__Direction__:
Pull out each line of the listing below that contains the string "height". The match is case-sensitive.

__Information shown__:
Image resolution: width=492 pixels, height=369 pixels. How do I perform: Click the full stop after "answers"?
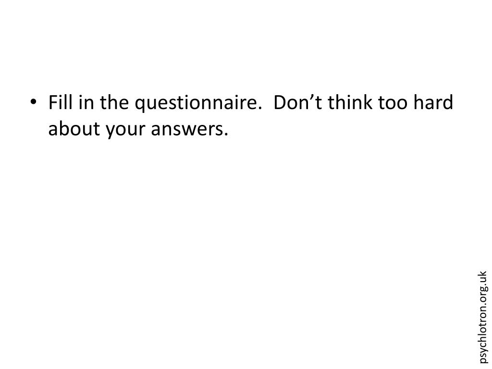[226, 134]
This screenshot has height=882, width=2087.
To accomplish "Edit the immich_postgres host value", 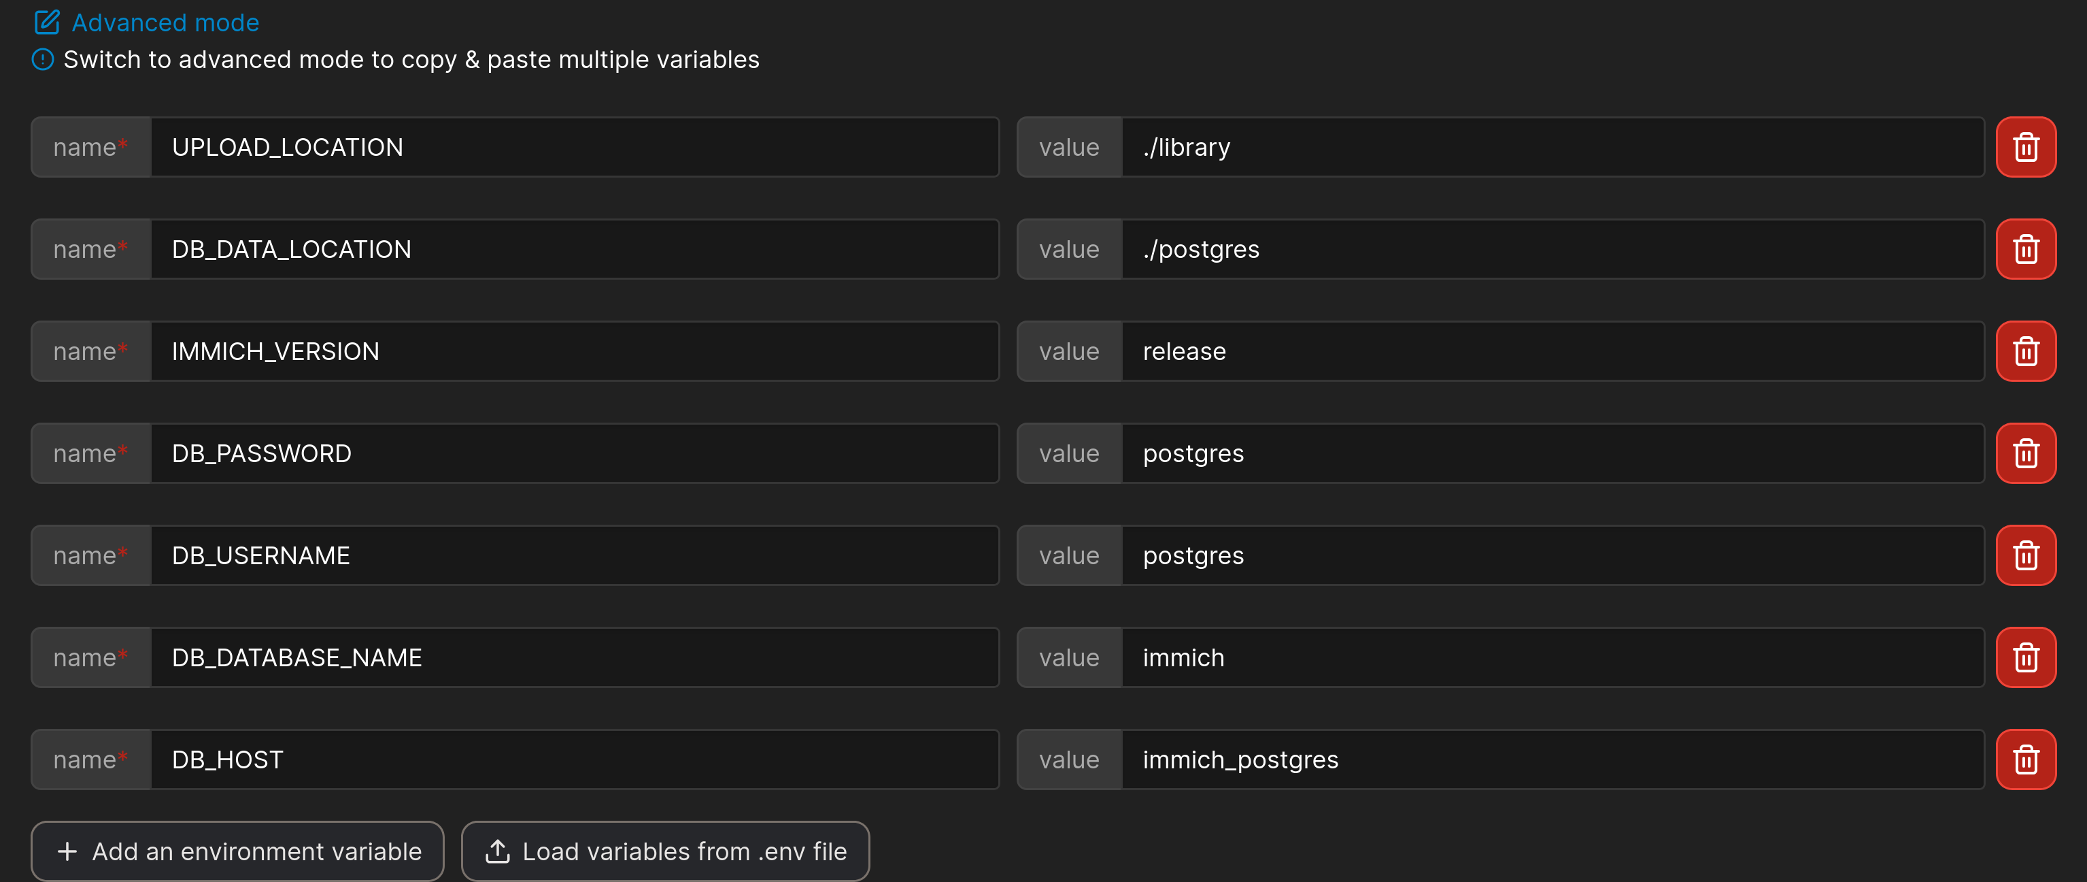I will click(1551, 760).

* * *

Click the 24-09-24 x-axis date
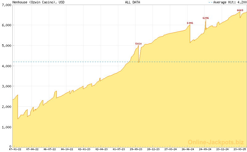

__Exercise answer__:
Image resolution: width=492 pixels, height=369 pixels. How do I perform: Click the full stop after "answers"?
This screenshot has height=882, width=2087.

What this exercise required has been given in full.